Laut Cheng Chi-Win sei die staatliche Hoheit über die Armee ein wichtiges Kriterium für ein demokratisches Land. Wenn sich die chinesische Armee nicht aus der Politik heraushalte, werde das Land unvorstellbare Hürden und Probleme auf dem Weg zur Demokratisierung und Modernisierung zu überwinden haben. Die Ursache liegt nach Cheng darin, dass „die Armee von einer kleinen Clique aus der Partei kontrolliert wird.“ Zu welchen Konsequenzen das führen könne, habe man zu Zeiten der Kulturrevolution schon einmal sehen können, als Armee- und Parteiführung fast deckungsgleich waren.

Reformwille, Ablenkungsmanöver oder..? Der Versuch einer Bewertung

Es stellt sich die Frage, ob eine Armee unter alleiniger staatlicher Kontrolle, im Falle von China, wirklich einen Machtverlust der KPCh bedeuten würde. Da auch der chinesische Staat unter Kontrolle der Kommunisten steht, würden sich wahrscheinlich nur formelle Dinge ändern.

Berücksichtigt man den bevorstehenden 17. Parteitag der KPCh und den Umstand, dass viele hohe Militärs ihre Stellung noch Jiang Zemin verdanken, könnte diese Ergebenheitsadresse an die Partei natürlich auch eine gut getarnte Drohung an die neue Parteispitze sein, den Status Quo nicht anzutasten.

Ob diese Ergebenheitsbekundung nun bedeutet, dass man der amtierenden Parteiführung treu sein wolle, oder jenen, die sich als Bewahrer der Partei ausgeben, ist dabei allerdings offen.

Es wäre nicht das erste Mal, dass bei einer drohenden Umstrukturierung und dem damit einhergehenden Verlust an Macht und Einkommen, vergessen geglaubte Altfunktionäre oder nur parteiintern bekannte Akteure als „Retter der Stabilität“ auftauchen.

Da China vor den Olympischen Spielen im nächsten Jahr unter erhöhter Beobachtung hinsichtlich Demokratie und Menschenrechten steht, kann eine solche nach außen getragene Frage natürlich auch als Ablenkungsmanöver verstanden werden. Die KPCh muss einerseits demonstrieren, dass sie Reformtendenzen zumindest diskutieren lässt, und schickt deswegen einige Funktionäre vor, die „neue Gedanken“ äußern. Die Armee hingegen demonstriert mit solchen Artikeln das sie hinter der Partei- und Staatsführung steht.

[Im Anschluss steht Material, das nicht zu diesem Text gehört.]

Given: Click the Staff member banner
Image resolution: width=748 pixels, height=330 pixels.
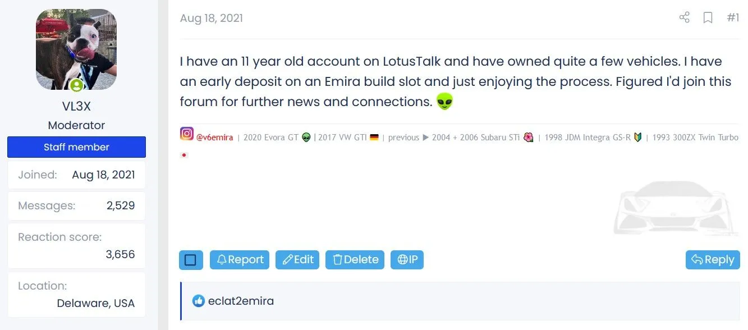Looking at the screenshot, I should click(76, 147).
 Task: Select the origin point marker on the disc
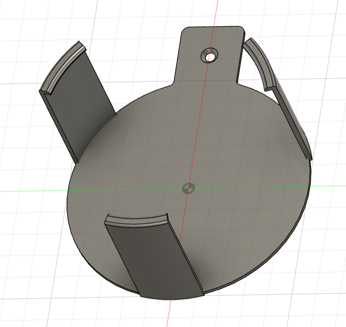(188, 188)
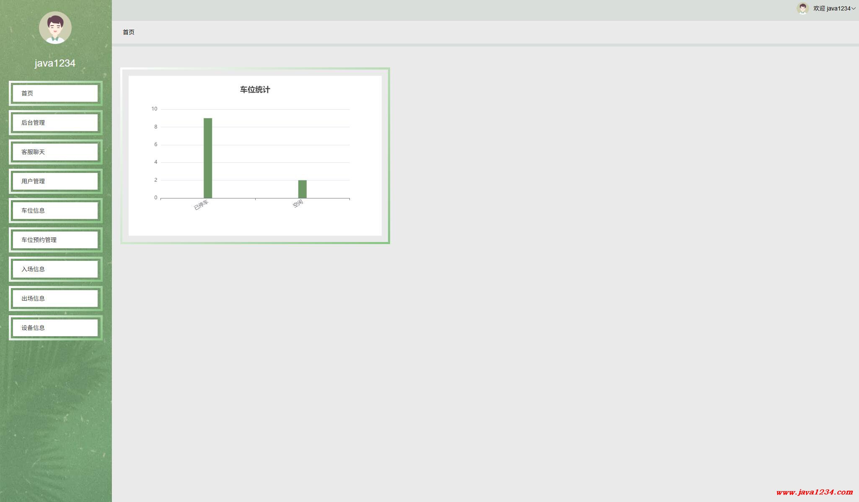
Task: Click the small top-right user avatar
Action: tap(802, 8)
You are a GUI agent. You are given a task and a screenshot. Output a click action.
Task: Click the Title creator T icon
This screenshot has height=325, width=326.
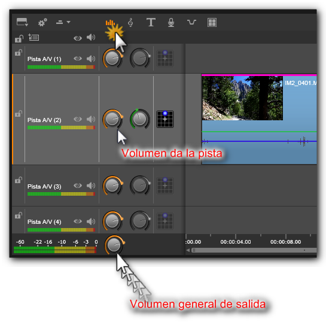point(151,22)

Natürlich wird durch solche Artikel und das darauf folgende Medienecho auch die Aufmerksamkeit internationaler Beobachter von den für die KPCh sehr viel unangenehmeren Themen abgelenkt. Die Verfolgung von Menschenrechtsaktivisten und ihrer Anwälte oder die illegalen Organentnahmen an Falun Gong Praktizierenden werden ja trotz allem fortgesetzt , sind damit aber erst einmal aus dem unmittelbaren Blickfeld gerückt worden.